French Foreign Minister Jean-Yves Le Drian, whose country holds the Council presidency for the month, introduced the resolution at the session on terrorism funding. He said that to fight terrorism, the international community must tackle evil at its root by cutting off the sources of financing.
Terrorists have learned to adopt new technologies for their use posing a great challenge, he said. But he added, “our determination must be equally great”.
For this, he said, the UN’s Office of Counter-Terrorism (CTED) must develop its capacity to combat terrorist financing and work with other organisations.
India’s Permanent Representative Syed Akbaruddin criticised the lax implementation of the Council resolutions and UN measures against terrorism financing. He said that no effective actions have been taken against those not complying with sanctions.
An expert on countering money-laundering and terrorism financing, Mercy Buku, said that the proliferation of mobile phone-based money transfer services and digital payment systems were vulnerable to exploitation by criminals because of the speed and convenience.
Governments should enact and enforce regulations to ensure that new technologies are not used to finance terrorism, she said via video-teleconference from Nairobi.
Financial Action Task Force (FATF) President Marshall Billingslea told the Council that the risks of terrorism financing extend beyond the banking and financial sectors and governments should look for all the ways they may become vulnerable to terrorism financing.
Billingslea, who is also a US assistant treasury secretary, drew attention to factors like corruption, weak governance, and regional instability that create environments conducive to terrorist financing.
FATF, which monitors and takes action against money laundering and terrorist financing, has put Pakistan on a “grey list” of countries that fail to adequately act against financing terrorists.

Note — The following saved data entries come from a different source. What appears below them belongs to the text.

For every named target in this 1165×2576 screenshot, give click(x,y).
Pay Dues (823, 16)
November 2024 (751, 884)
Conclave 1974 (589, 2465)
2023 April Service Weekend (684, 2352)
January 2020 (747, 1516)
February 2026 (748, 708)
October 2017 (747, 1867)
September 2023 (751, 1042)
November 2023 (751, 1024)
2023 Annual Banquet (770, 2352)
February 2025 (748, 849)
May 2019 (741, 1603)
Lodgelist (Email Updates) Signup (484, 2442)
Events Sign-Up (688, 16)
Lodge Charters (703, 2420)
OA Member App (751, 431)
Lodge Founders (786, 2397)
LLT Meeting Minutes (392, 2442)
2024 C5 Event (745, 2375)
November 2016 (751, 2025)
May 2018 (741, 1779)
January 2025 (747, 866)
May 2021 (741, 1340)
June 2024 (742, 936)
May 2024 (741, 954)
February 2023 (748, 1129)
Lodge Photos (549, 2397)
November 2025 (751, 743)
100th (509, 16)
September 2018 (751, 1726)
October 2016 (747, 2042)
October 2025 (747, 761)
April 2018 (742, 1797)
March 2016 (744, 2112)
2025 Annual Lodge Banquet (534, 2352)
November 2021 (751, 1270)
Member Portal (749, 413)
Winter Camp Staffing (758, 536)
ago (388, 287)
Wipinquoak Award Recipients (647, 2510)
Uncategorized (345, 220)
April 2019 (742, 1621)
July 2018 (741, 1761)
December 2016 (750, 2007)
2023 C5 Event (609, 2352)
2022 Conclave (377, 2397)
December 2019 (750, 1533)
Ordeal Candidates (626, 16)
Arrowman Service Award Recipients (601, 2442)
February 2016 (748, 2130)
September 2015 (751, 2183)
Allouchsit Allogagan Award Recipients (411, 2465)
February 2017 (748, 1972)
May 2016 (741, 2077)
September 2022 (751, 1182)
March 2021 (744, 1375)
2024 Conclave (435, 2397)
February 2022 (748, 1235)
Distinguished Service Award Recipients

A delegation from the FATF’s Asia Pacific Group was in that country this week for meetings with officials and institutions. According to the Pakistan-based Geo TV, the delegation said that the country had not taken adequate action against eight major proscribed organisations.
At the Council, Pakistan’s Permanent Representative Maleeha Lodhi pleaded that it was difficult to implement the Task Force recommendations because her country’s economy was largely cash-based. She asserted that action was being taken to ensure that non-profit organisations did not divert funds to terrorist group.
Regardless of the context, she could not resist taking a pot shot at India, saying that “foreign occupation” of Jammu and Kashmir is “state terrorism”.